[Данные указания на снимках экрана и в документах]

┌────────

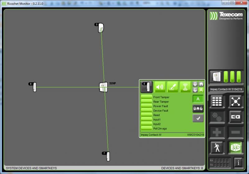Click the Texecom logo banner
249x174 pixels.
tap(226, 16)
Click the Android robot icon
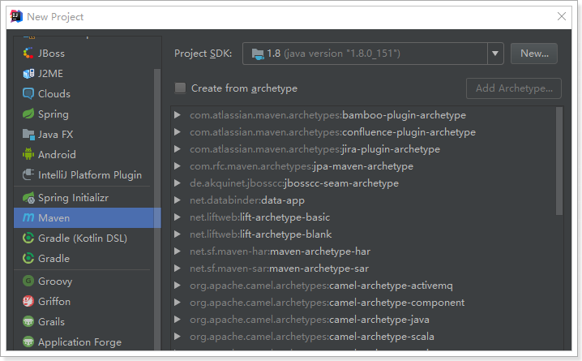582x361 pixels. point(29,155)
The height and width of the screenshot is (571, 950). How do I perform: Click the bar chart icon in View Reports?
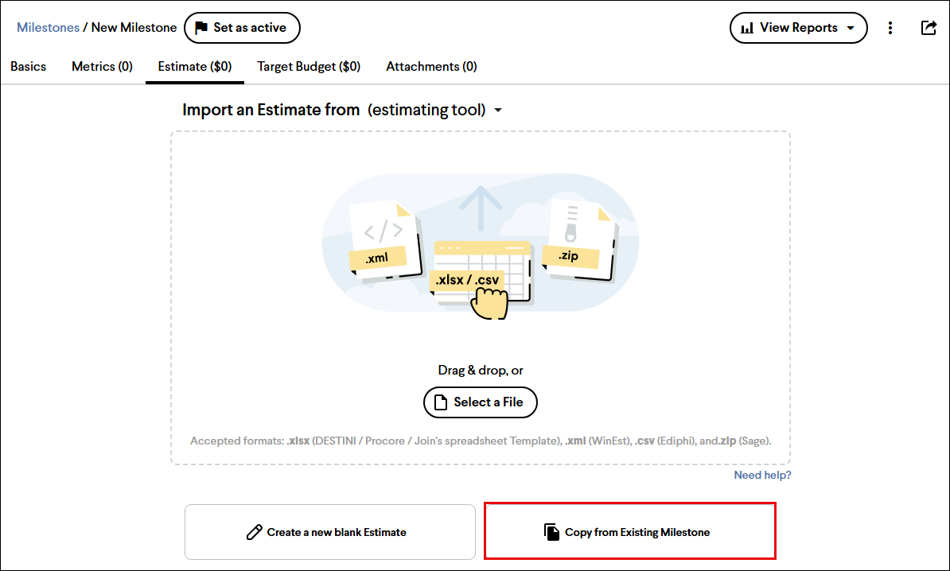[x=749, y=27]
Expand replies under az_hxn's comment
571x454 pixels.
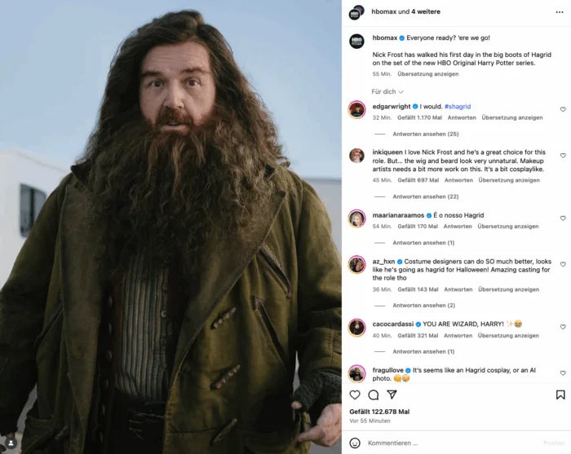coord(424,305)
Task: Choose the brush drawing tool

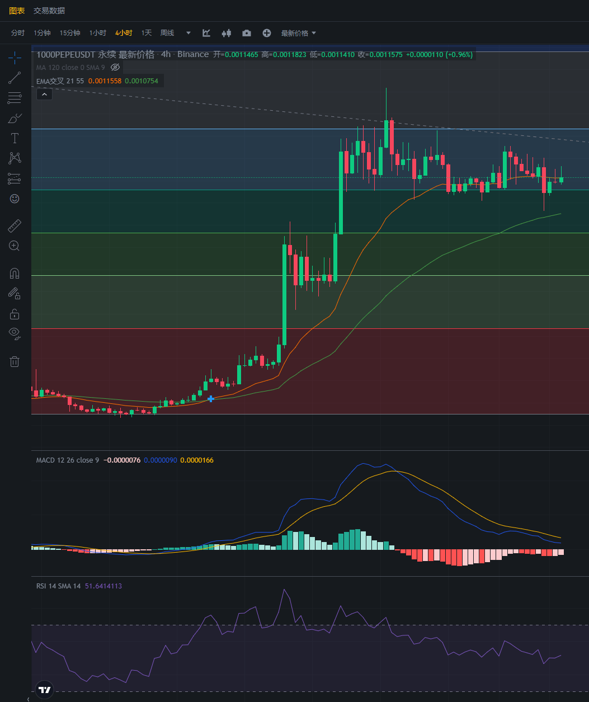Action: [x=15, y=118]
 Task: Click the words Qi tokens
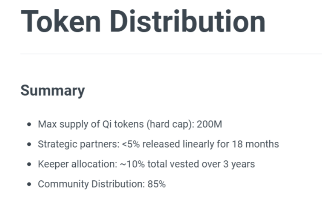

└────────

* [ПОСТАВЛЕННАЯ ЗАДАЧА]
Продублируйте все записи выше строка за строкой без единого изменения. Изображения в ответ не включайте.

* [РЕЗУЛЬТАТ ЗАДАНИЯ]
Click the Texecom logo banner
249x174 pixels.
tap(226, 16)
Click the Android robot icon
582x361 pixels. point(29,155)
The height and width of the screenshot is (571, 950). How do I perform: Click the bar chart icon in View Reports?
[x=749, y=27]
Expand replies under az_hxn's comment
571x454 pixels.
coord(424,305)
Task: Choose the brush drawing tool

Action: [x=15, y=118]
 Task: Click the words Qi tokens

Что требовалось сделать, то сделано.